No, the only reason for displaying the queue type is to help users
know kind of queue they're looking at.

I'd prefer the vstat output to be self-contained and self-descriptive.
You may argue the class of vdpa never changes in "vdpa dev show" after
creation. This is true, however the queue type is not - say you got a
control queue for qindex 2, but the next moment you may get a rx queue
with the same qindex.
I don't think this is possible unless you destroyed the device and re-created it.
What operation do you think could cause that?
Say you got a vdpa net device created with 4 data queue pairs and a control vq. On boot some guest firmware may support just F_CTRL_VQ but not F_MQ, then the index for the control vq in guest ends up with 2, as in this case there's only a single queue pair enabled for rx (index 0) and tx (index 1). From the host driver (e.g. mlx5_vdpa) perspective, the control vq is the last vq following 8 data vqs of all 4 pairs, hence got the 8th index in the rank. Since F_MQ is not negotiated and only 1 data queue pair enabled, in such event only host qindex 0,1 and 8 have vendor stats available, and the rest of qindex would get invalid/empty stat.

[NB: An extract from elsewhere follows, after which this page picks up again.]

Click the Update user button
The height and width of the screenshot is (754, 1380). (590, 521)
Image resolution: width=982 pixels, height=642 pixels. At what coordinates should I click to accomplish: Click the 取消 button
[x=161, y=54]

Later on say boot continues towards loading the Linux virtio driver, then guest could successfully negotiate both F_CTRL_VQ and F_MQ features. In this case, all 8 data virtqueues are fully enabled, the index for the control vq ends up as 8, following tightly after all the 4 data queue pairs. Only until both features are negotiated, the guest and host are able to see consistent view in identifying the control vq. Since F_MQ is negotiated, all host queues, indexed from 0 through 8, should have vendor stats available.

That's why I said the guest qindex is ephemeral and hard to predict subjected to negotiated features, but host qindex is reliable and more eligible for command line identification purpose.


Particularly you seem want to tie this with queue
index in the guest view, which is quite dynamic for host admin or script
running on the host to follow.
For rx and tx queues, some index may become invalid if the user changed
the number of queues with ethtool -L but I don't think this is an issue.
This is irrelevant. Ethtool -L may only change the effective number of vqs in use (even if ending with one single queue pair), but would never flip feature negotiation around F_MQ.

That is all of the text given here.